Analysts say no more than 1 percent of companies are threatening to stop providing health insurance for those already retired. But escalating costs are likely to make post-retirement medical coverage (search) harder to come by for new hires and also for mid-career workers who move to switch jobs.
“Current retirees are largely protected,” says Tricia Neuman, vice president of the Kaiser Foundation and one of the study’s authors. “New hires are more vulnerable.”
Analysts say the survey portends continuing pressure on employers to find ways to cut the cost of covering retirees’ medical care. More than 80 percent of firms surveyed say they had either already reached company-mandated spending limits for health care or would likely hit them within the next three years.
“I doubt that our young kids ... are going to have retiree health coverage in the future,” says Drew Altman, PhD, the Kaiser Foundation president.
Retirees over 65 now pay an average of $209 per couple each month for private health insurance supplementing Medicare. Those under 65 with no Medicare typically pay $387 per month, while their former firms pay an average of $737 per month.
The survey was conducted between May and September 2004. Companies surveyed represent 20 percent of the Fortune 500, including many firms employing 10,000 or more workers.
The Medicare Factor
Prescription drugs continue to represent the largest overall contributor to rising health costs, though it remains unclear how employers will react when the federal government starts paying part of the costs of seniors' medications through Medicare in 2006.
Some analysts worry that federal subsidies combined with rapidly rising insurance costs could cause many employers to abandon private drug coverage for workers altogether. But Tuesday’s survey seemed to show that few employers — at least right now — plan on discontinuing their coverage next year, experts say.

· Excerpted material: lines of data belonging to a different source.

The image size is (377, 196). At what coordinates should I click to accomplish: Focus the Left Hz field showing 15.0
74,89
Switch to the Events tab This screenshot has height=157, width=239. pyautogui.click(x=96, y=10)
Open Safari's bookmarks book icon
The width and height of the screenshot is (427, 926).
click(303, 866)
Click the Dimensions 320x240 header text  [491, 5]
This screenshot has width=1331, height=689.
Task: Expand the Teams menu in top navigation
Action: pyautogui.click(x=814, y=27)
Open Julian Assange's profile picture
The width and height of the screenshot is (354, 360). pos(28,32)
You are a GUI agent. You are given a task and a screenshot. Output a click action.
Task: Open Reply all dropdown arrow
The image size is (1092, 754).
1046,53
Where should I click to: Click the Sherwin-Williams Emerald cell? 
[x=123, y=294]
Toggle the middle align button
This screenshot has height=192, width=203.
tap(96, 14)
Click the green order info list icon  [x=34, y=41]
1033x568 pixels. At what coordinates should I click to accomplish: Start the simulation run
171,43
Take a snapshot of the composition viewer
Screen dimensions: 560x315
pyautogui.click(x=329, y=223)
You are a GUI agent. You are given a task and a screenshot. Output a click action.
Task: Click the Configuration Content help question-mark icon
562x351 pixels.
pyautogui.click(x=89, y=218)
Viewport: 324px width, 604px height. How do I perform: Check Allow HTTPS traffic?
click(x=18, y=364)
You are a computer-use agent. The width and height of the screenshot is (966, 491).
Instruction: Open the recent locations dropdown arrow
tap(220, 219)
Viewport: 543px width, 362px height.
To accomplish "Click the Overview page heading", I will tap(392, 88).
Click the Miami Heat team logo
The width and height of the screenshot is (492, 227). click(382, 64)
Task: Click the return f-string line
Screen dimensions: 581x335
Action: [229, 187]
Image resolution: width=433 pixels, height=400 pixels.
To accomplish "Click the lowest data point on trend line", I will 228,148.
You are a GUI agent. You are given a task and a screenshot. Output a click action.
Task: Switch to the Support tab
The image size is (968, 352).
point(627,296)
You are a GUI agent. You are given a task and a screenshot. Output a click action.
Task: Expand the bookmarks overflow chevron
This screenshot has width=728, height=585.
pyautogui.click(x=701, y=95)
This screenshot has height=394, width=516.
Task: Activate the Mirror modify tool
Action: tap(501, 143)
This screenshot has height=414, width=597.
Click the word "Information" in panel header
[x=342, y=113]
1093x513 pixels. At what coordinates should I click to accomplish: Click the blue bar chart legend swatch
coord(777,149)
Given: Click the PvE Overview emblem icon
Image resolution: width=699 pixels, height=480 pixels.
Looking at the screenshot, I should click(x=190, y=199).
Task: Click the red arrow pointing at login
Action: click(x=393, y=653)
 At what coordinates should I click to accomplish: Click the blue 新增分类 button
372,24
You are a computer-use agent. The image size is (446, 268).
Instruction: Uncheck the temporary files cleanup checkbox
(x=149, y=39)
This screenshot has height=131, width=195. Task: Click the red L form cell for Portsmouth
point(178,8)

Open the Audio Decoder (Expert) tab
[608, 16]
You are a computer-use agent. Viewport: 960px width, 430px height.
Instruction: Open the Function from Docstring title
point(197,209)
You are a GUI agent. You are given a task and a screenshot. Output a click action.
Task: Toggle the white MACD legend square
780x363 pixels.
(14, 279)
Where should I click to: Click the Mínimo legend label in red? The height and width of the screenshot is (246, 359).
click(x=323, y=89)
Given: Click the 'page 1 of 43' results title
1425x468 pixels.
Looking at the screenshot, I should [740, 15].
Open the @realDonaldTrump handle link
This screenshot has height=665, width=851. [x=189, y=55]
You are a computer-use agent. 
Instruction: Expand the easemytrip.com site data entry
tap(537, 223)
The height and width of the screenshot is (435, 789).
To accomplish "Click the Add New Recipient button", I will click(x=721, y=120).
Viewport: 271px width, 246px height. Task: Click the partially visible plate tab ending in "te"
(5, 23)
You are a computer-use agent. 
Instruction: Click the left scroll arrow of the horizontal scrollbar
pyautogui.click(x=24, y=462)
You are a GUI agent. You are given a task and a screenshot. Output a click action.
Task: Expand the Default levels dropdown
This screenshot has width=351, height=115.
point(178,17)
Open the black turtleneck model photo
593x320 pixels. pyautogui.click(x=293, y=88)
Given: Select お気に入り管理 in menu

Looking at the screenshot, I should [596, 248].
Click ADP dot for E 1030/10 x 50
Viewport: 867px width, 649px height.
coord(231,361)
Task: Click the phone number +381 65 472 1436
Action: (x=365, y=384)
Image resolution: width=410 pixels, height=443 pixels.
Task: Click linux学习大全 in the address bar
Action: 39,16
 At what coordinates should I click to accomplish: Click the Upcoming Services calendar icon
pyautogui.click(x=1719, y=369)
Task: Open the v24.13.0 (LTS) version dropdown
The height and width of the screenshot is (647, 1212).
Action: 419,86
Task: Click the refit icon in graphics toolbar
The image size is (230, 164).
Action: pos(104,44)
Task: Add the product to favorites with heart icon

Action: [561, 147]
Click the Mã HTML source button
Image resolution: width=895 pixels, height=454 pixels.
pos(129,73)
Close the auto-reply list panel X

Six in 10 companies say they plan on accepting a new Medicare subsidy designed to help them keep existing drug coverage for former workers. Only 8 percent say they plan on dropping their private coverage, while 13 percent say they did not yet know.
That finding could be a comfort to retirees who risk losing private drug coverage in favor of a less generous Medicare benefit. But Medicare has not yet released final regulations that are likely to heavily influence how private companies react.In addition, few employers have begun the process of analyzing drug plans in detail. When they do, the picture could change for retirees seeking coverage for prescriptions in 2006.
“There isn’t so far a stampede [by private companies] away from coverage because of [Medicare] drug benefit,” Altman says. But he added, “I wouldn’t take any conclusions to the bank until we have some real experience.”
SOURCES: “Current Trends and Future Outlook for Retiree Health Benefits”, Henry J. Kaiser Family Foundation and Hewitt Leadership Group, Dec. 14, 2004. Tricia Neuman, vice president and director, Medicare Policy Project, Kaiser Family Foundation. Drew E. Altman, PhD, president, Kaiser Family Foundation.